2. – L’impugnazione proposta dal Banco di Sicilia è stata parzialmente accolta dalla Corte d’Appello di Catania, che con sentenza del 20 aprile 2010 ha rideterminato la somma dovuta in Euro 11.704,24, oltre rivalutazione ed interessi, rigettando il gravame incidentale proposto dall’Idea Moda.

Premesso che gli appellati, pur avendo negato che la L. fosse stata specificamente incaricata di effettuare operazioni bancarie per conto della società, non avevano contestato che essa era stata presentata al responsabile operativo ed al personale dipendente dell’Agenzia di (OMISSIS) quale addetta alla contabilità e persona di fiducia che avrebbe curato i rapporti con la Banca, la Corte ha ritenuto che tale circostanza non fosse sufficiente a giustificare l’inosservanza delle norme di legge e di diligenza da parte degli operatori del Banco di Sicilia, osservando che questi ultimi, ove avessero controllato le sottoscrizioni apposte sugli assegni e le richieste di bonifico, ne avrebbero potuto agevolmente constatare la evidente difformità da quelle contenute nello specimen. Ha ritenuto pertanto giustificata l’affermazione della responsabilità della Banca, anche per aver accettato bonifici compilati in modo irregolare, escludendo l’operatività della decadenza prevista dall’art. 1832 c.c., in quanto la mancata contestazione degli estratti conto non impedisce di far valere l’invalidità o l’inefficacia dei rapporti da cui derivano gli addebiti e gli accrediti.

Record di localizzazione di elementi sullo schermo
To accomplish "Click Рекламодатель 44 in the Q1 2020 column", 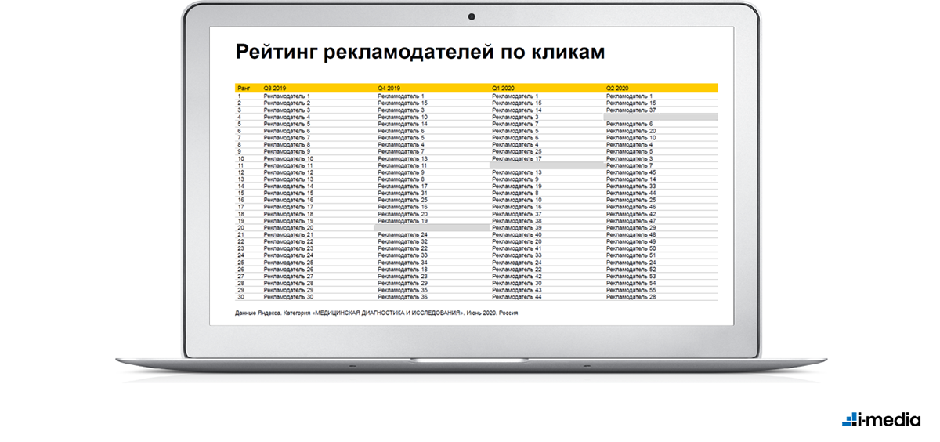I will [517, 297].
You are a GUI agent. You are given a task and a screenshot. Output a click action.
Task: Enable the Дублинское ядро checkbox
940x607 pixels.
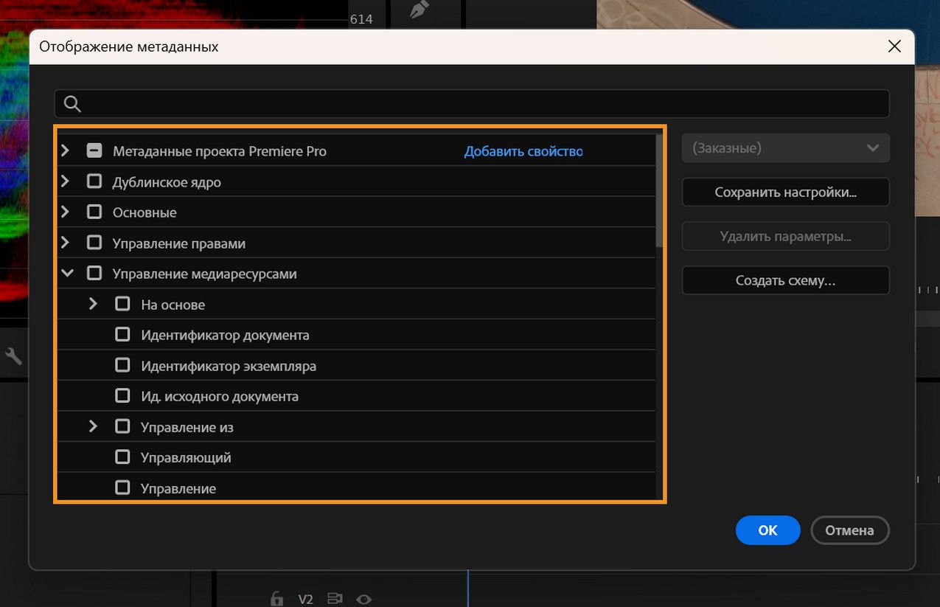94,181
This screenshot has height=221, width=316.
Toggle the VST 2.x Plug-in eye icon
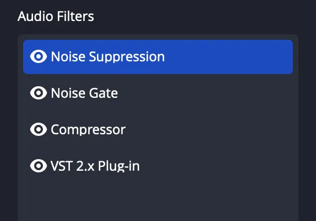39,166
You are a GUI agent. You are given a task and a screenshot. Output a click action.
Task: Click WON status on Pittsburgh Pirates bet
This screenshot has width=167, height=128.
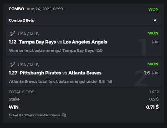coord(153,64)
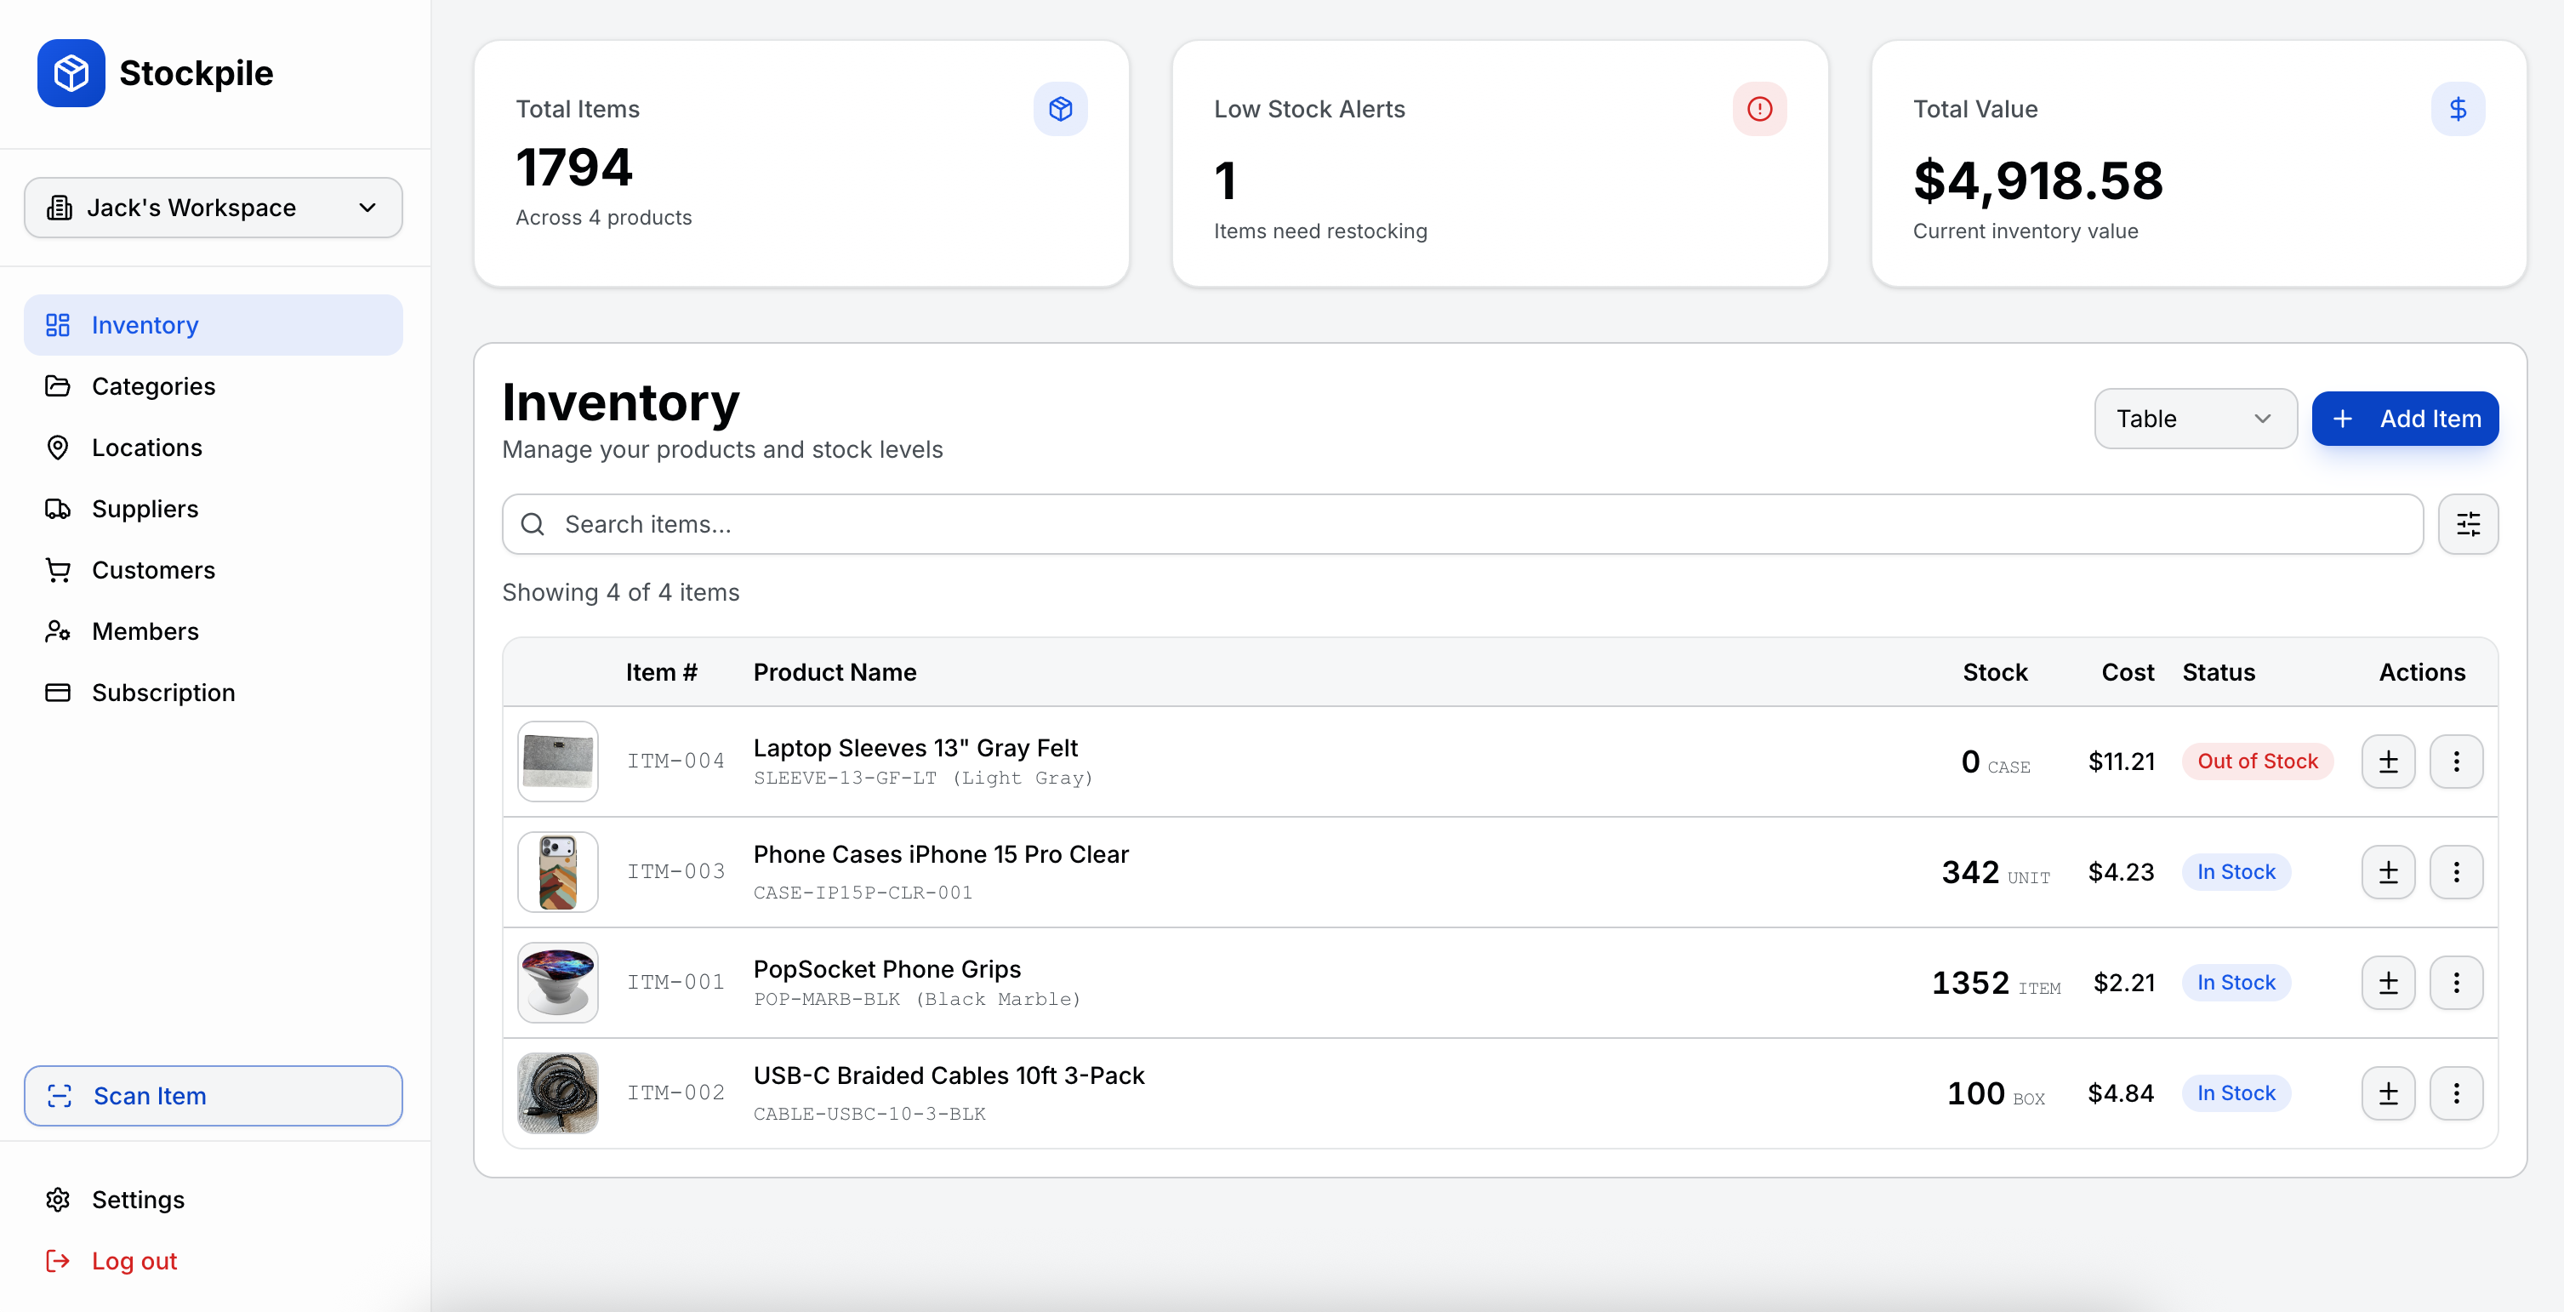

CONSEGNE
(a) Stabilisci se le affermazioni seguenti trovano riscontro nel brano sulla sentenza della Corte d'Appello di Catania, rispondendo sì o no e citando alla lettera le parole decisive. (i) La Corte d'Appello ha accolto integralmente l'impugnazione del Banco di Sicilia. (ii) Gli appellati avevano contestato che la L. fosse stata presentata al personale dell'Agenzia come addetta alla contabilità. (iii) La Corte ha escluso che operasse la decadenza prevista dall'art. 1832 c.c.
(b) Riprendi il brano sulla sentenza della Corte d'Appello di Catania dal punto in cui si interrompe, aggiungendo due o tre frasi.

SOLUZIONI
(a)
(i) No: «è stata parzialmente accolta dalla Corte d’Appello di Catania».
(ii) No: «non avevano contestato che essa era stata presentata al responsabile operativo ed al personale dipendente dell’Agenzia di (OMISSIS) quale addetta alla contabilità».
(iii) Sì: «escludendo l’operatività della decadenza prevista dall’art. 1832 c.c.».

(b)
La Corte ha inoltre confermato che alla negligenza della Banca aveva fatto riscontro quella della società e del suo amministratore, rilevando che quest’ultimo aveva omesso di controllare gli estratti conto inviatigli periodicamente e di custodire diligentemente i libretti di assegni, nonchè di esercitare qualsiasi controllo sui dipendenti e sulla contabilità della società; precisato infatti che le operazioni contestate, d’importo rilevante, risultavano annotate nella contabilità ufficiale ed approvate nei bilanci, ha osservato che un’adeguata vigilanza avrebbe consentito al R. di accorgersi delle anomalie riscontrate fin dall’emissione del primo assegno e di evitare il notevole ammanco verificatosi successivamente. Ha ritenuto pertanto inapplicabile l’art. 1227 c.c., comma 1, richiamando invece il secondo comma. e liquidando il danno in misura pari all’importo del primo assegno; ha invece rigettato, per mancanza di prova, la domanda di risarcimento del lucro cessante, riproposta con l’appello incidentale.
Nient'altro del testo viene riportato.